§ **Goal of the exercise**: According to the bar bulletin article, which award will the Innocence Project Northwest receive from the King County Bar Association?

§ **Text**:

June 2019 Bar Bulletin
By Cynthia Jones
and Karen Orehoski
On a chilly May morning in 2019, on the campus of the University of Washington, we walk past the Women’s Center in Cunningham Hall, onto the tree-lined path beneath leafy branches, and past the wisterias’ vibrant purple to enter William H. Gates Hall.
We climb the stairs to the second floor, where one of the legal community’s most esteemed members does her work. She sits in a corner of the law school, a quiet, unassuming woman who surrounds herself with the “things that make me smile,” including a sacred corner in her office dedicated to a man she helped exonerate in 2010 after he spent 17 years of his life in prison for a crime he did not commit.
Professor Jackie McMurtrie points to the shrine in honor of Larry Davis, toward the art works created by his own hands including an ornately painted drum depicting brightly colored salmon, a pair that overlap on a deep blue background, that are all the more meaningful when she says, “he passed away summer before last.”
Davis is one of 14 innocent people McMurtrie has helped exonerate over the more than 20 years since she launched the Innocence Project Northwest. This month, her organization will receive one of the King County Bar Association’s highest honors — the Friend of the Legal Profession Award.
McMurtrie’s inspiration to launch the Innocence Project Northwest happened in part because of her own experience as a public defender representing a man charged with murder.
“We were able to prove he was in another state, thanks to our investigator. This was pre-internet and before cell phones. Without those resources, my client could’ve easily been convicted,” McMurtrie said.
Another contributing factor was when she watched a PBS “Frontline” documentary, “What Jennifer Saw,” the story of Ronald Cotton’s conviction for a crime he did not commit and his subsequent exoneration in July 1995 after he already served 10½ years of his sentence.
“It left an impression,” McMurtrie said. “If this case happens [a wrongful conviction] when everything goes right, from a good lawyer, to a well-meaning prosecutor, then anything can happen.”

§ **Dataset entries**:
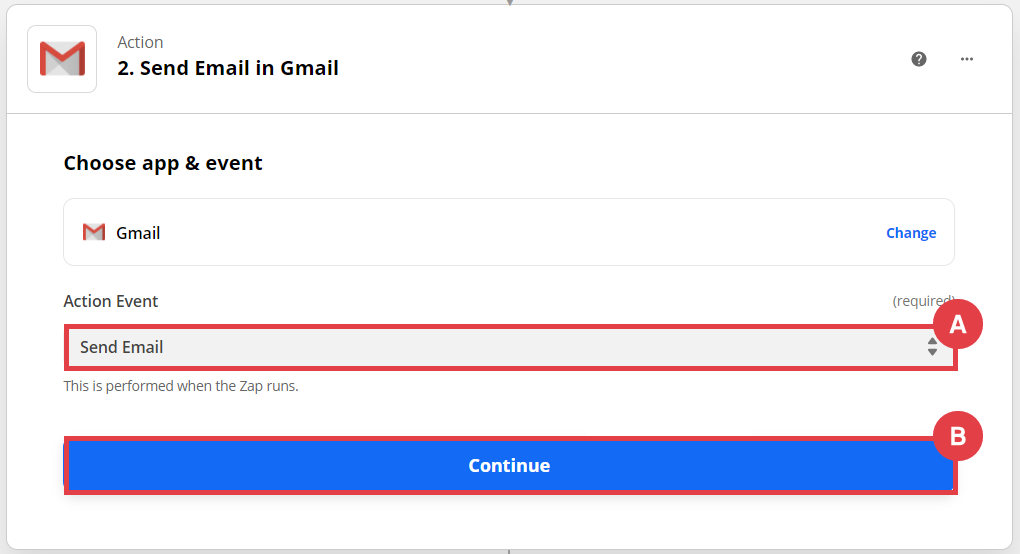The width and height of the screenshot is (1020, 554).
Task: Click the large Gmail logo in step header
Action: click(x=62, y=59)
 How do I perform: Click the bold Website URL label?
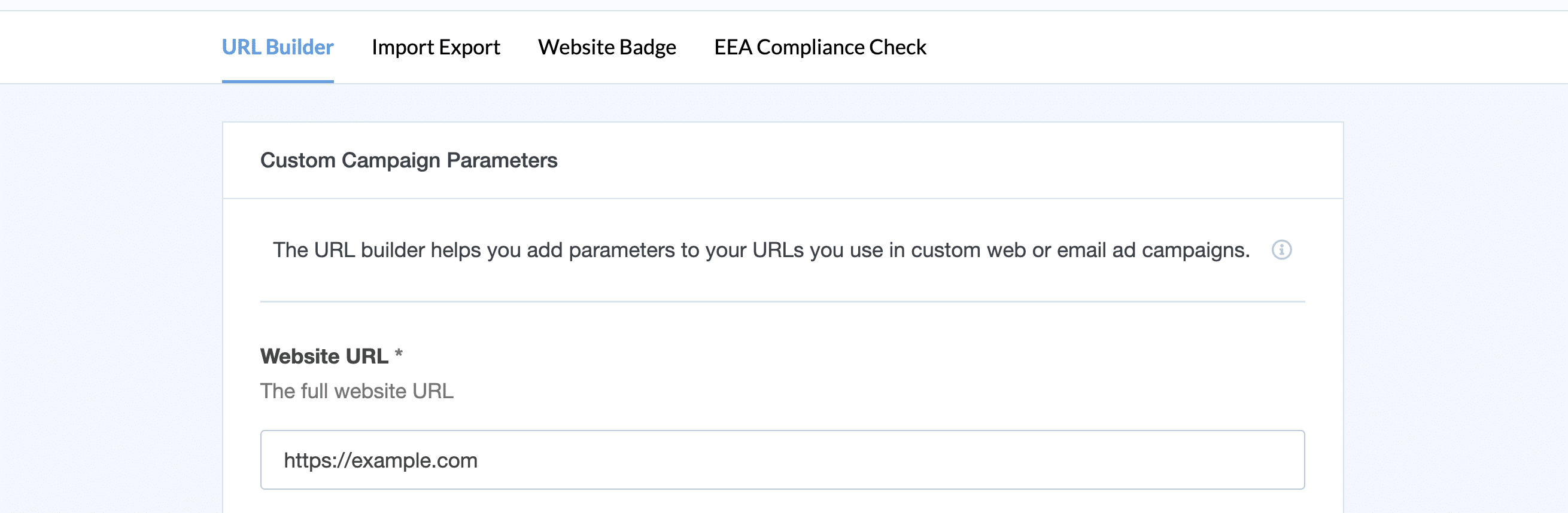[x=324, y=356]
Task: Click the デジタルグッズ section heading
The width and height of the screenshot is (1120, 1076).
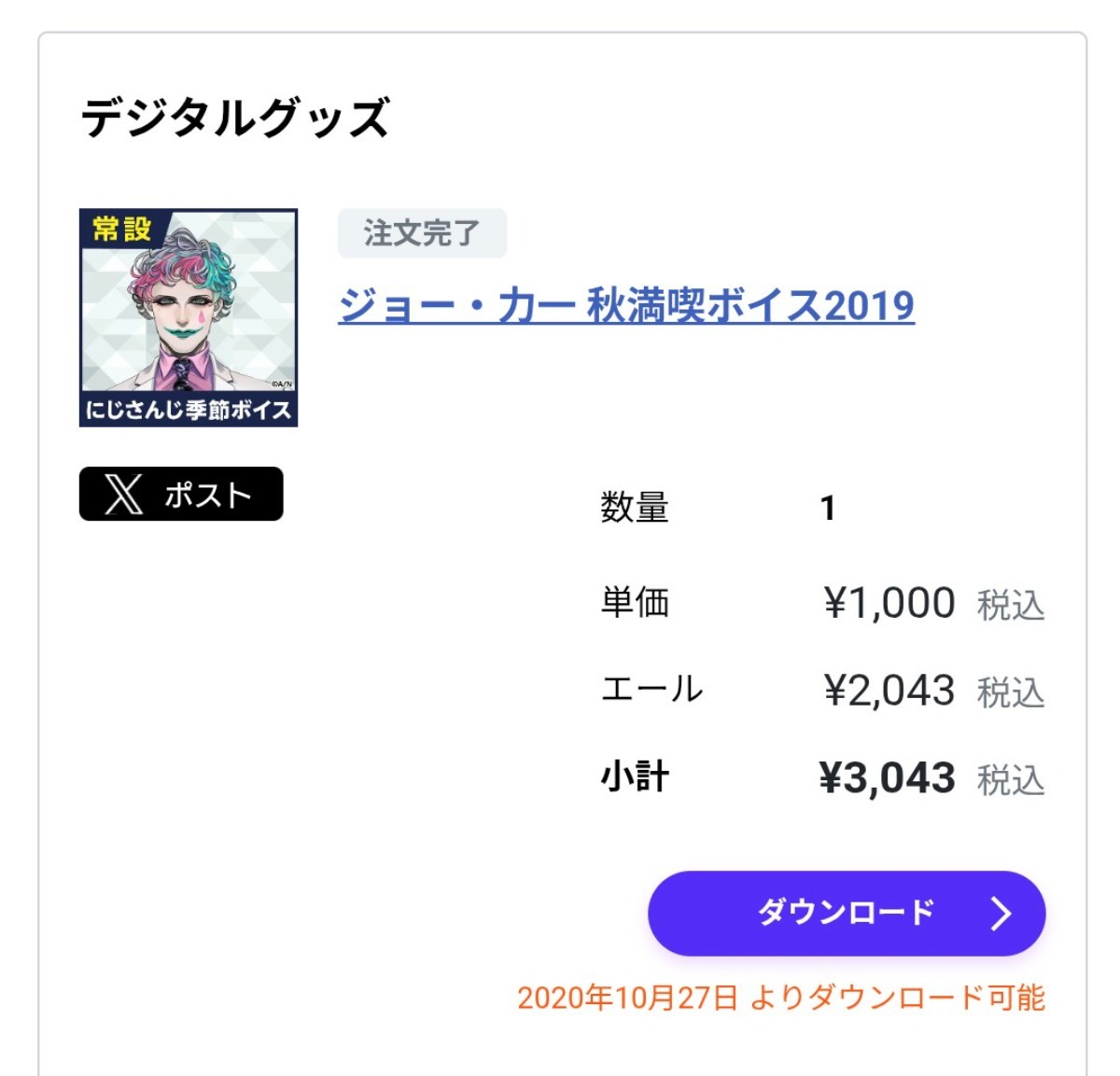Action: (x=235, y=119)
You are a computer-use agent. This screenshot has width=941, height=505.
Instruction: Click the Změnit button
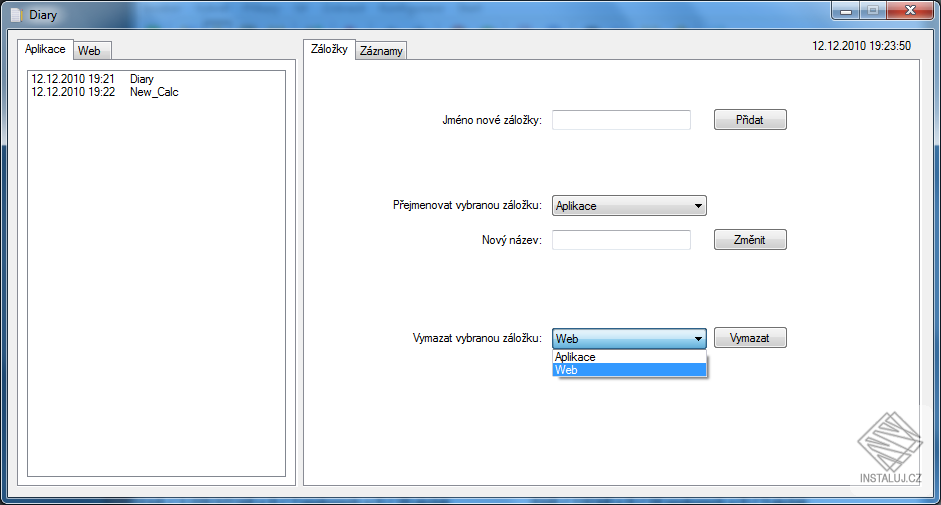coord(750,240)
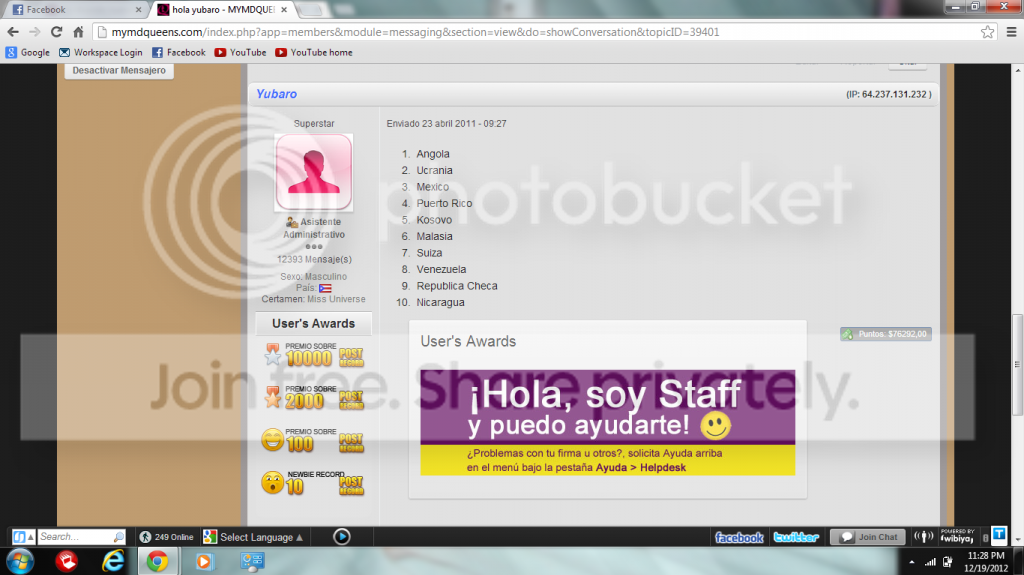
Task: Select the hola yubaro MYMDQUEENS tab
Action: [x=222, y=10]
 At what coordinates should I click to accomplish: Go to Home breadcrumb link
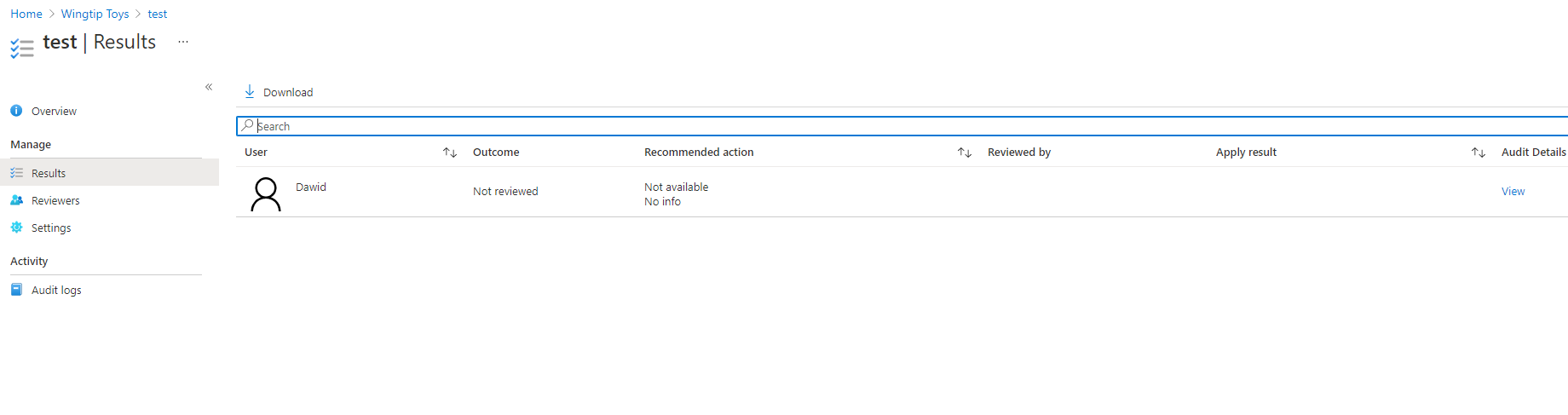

§ **Task solution**: The Friend of the Legal Profession Award.